Short exercise: Rewrite the items that open with the line containing "ISD High School" and close with the line containing "This screenshot has height=697, width=697. (288, 475)", renaming "meter" to "instrument" and leaving all else unchanged.

** start of Material supplied **

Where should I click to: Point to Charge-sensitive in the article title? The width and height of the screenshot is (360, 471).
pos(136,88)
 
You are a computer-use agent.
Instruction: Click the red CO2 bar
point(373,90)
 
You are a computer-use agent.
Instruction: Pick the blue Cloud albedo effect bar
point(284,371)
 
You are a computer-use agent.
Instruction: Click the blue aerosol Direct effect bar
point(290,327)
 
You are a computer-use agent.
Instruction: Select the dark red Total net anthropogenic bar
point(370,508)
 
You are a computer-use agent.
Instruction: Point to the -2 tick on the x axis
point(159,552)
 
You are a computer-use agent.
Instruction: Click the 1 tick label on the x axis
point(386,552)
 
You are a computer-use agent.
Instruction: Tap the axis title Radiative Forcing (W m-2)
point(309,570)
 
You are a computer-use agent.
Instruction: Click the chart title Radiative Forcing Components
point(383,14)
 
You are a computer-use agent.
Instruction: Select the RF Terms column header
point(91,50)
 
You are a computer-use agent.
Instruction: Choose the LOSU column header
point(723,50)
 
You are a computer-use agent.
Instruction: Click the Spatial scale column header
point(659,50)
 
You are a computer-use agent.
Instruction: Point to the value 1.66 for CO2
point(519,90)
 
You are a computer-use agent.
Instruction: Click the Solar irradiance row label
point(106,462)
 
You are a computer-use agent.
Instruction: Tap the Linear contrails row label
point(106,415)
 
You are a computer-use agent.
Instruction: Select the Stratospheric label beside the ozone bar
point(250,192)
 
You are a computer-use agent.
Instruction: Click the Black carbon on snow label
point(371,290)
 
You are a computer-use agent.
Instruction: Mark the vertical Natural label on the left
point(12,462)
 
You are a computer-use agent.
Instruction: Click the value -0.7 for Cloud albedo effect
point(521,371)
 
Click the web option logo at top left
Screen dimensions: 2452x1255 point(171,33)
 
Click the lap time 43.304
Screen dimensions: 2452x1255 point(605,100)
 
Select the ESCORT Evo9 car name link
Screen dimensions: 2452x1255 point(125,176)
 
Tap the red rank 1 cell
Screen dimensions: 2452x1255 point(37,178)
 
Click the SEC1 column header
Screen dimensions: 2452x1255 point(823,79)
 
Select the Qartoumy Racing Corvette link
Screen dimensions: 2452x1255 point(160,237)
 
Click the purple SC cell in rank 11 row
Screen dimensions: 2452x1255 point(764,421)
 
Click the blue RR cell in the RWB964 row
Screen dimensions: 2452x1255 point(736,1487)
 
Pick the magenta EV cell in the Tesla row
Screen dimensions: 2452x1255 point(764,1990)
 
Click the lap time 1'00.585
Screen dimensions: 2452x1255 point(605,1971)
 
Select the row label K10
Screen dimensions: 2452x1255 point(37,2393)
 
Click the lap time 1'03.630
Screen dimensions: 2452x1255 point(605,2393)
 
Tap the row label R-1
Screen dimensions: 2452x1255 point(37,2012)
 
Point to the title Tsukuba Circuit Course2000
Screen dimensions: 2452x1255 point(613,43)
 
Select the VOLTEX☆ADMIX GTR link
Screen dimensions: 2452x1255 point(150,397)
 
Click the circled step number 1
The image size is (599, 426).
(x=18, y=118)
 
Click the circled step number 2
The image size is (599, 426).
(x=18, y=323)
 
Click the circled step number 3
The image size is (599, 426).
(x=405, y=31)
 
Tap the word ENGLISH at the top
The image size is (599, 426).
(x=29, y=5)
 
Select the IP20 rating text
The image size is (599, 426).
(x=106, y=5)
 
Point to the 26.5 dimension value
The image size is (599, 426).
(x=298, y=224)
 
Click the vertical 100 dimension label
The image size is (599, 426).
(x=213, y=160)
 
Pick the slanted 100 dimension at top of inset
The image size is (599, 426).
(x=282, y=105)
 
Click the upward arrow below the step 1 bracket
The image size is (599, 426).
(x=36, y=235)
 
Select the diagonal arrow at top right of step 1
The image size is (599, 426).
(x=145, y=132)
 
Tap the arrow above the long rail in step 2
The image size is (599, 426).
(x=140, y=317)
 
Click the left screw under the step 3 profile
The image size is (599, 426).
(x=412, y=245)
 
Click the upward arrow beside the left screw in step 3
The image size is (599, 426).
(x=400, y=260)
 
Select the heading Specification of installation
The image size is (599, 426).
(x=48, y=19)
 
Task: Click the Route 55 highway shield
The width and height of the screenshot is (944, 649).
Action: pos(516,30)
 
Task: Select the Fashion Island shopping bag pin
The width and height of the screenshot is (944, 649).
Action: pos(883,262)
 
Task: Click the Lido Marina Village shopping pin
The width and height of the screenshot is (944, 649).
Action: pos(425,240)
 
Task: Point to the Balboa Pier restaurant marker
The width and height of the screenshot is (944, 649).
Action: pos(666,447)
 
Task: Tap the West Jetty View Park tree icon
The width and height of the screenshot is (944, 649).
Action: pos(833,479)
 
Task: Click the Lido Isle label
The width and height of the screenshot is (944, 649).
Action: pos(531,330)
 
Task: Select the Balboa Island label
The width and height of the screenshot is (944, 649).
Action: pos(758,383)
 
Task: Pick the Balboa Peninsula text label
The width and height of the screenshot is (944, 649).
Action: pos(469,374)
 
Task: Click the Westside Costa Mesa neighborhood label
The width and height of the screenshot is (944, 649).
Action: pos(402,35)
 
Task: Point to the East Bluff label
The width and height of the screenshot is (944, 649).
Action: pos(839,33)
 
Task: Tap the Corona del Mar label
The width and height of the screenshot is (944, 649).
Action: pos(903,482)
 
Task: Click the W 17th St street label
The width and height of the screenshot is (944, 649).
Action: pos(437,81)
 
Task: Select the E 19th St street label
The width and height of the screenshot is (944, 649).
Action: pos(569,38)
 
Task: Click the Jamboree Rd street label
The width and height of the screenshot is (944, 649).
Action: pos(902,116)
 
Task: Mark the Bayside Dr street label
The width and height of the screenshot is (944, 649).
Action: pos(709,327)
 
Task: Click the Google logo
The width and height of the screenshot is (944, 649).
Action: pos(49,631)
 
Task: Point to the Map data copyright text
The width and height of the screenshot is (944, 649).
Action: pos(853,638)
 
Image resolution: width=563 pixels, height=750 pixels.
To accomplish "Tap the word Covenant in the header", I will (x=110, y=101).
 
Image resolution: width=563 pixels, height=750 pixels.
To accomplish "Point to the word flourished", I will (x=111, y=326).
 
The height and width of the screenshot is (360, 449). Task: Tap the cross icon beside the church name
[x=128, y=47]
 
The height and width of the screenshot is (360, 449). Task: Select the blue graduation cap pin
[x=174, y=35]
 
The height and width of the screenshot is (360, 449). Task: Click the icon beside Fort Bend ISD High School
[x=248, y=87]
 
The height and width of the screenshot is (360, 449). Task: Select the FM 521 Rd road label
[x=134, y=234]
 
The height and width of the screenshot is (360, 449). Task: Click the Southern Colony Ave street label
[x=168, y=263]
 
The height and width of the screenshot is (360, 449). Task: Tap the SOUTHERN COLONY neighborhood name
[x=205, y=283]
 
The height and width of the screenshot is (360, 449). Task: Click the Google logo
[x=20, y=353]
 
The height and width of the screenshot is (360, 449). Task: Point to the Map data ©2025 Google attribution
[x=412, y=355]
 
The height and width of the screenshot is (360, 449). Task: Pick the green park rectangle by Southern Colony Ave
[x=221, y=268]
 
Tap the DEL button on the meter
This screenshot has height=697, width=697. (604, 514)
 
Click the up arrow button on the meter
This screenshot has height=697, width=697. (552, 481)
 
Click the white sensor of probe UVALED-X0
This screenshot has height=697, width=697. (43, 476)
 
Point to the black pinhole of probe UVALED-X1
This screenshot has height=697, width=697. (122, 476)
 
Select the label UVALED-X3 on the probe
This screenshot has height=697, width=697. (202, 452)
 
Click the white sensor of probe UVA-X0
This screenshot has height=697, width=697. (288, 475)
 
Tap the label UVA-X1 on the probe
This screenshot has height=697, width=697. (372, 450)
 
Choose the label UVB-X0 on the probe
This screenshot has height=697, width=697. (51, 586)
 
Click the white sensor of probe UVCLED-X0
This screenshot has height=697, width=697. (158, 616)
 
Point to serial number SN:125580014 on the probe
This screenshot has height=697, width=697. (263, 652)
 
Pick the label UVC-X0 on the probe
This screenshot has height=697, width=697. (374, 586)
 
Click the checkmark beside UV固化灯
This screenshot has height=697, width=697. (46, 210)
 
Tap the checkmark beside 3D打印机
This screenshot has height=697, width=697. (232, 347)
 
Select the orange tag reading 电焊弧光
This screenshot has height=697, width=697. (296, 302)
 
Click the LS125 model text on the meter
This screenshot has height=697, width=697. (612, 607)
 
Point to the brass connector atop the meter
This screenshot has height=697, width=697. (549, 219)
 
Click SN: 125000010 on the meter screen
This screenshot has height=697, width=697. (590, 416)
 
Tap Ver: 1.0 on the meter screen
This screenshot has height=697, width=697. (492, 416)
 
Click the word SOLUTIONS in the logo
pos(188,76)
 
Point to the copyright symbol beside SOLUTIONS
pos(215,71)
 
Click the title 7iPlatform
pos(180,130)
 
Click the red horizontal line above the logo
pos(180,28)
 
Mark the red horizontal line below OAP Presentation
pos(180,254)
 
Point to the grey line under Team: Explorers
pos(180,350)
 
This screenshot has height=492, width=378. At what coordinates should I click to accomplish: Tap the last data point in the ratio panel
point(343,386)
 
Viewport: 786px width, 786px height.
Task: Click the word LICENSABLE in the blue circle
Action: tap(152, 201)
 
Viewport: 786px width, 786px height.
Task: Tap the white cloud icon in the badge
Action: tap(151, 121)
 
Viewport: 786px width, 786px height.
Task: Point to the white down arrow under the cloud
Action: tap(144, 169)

** end of Material supplied **

Output for this exercise:
The height and width of the screenshot is (360, 449). Task: Click the icon beside Fort Bend ISD High School
[x=248, y=87]
 
The height and width of the screenshot is (360, 449). Task: Select the FM 521 Rd road label
[x=134, y=234]
 
The height and width of the screenshot is (360, 449). Task: Click the Southern Colony Ave street label
[x=168, y=263]
 
The height and width of the screenshot is (360, 449). Task: Tap the SOUTHERN COLONY neighborhood name
[x=205, y=283]
 
The height and width of the screenshot is (360, 449). Task: Click the Google logo
[x=20, y=353]
 
The height and width of the screenshot is (360, 449). Task: Point to the Map data ©2025 Google attribution
[x=412, y=355]
 
The height and width of the screenshot is (360, 449). Task: Pick the green park rectangle by Southern Colony Ave
[x=221, y=268]
 
Tap the DEL button on the instrument
This screenshot has height=697, width=697. (604, 514)
 
Click the up arrow button on the instrument
This screenshot has height=697, width=697. (552, 481)
 
Click the white sensor of probe UVALED-X0
This screenshot has height=697, width=697. (43, 476)
 
Point to the black pinhole of probe UVALED-X1
This screenshot has height=697, width=697. (122, 476)
 
Select the label UVALED-X3 on the probe
This screenshot has height=697, width=697. (202, 452)
 
Click the white sensor of probe UVA-X0
This screenshot has height=697, width=697. (288, 475)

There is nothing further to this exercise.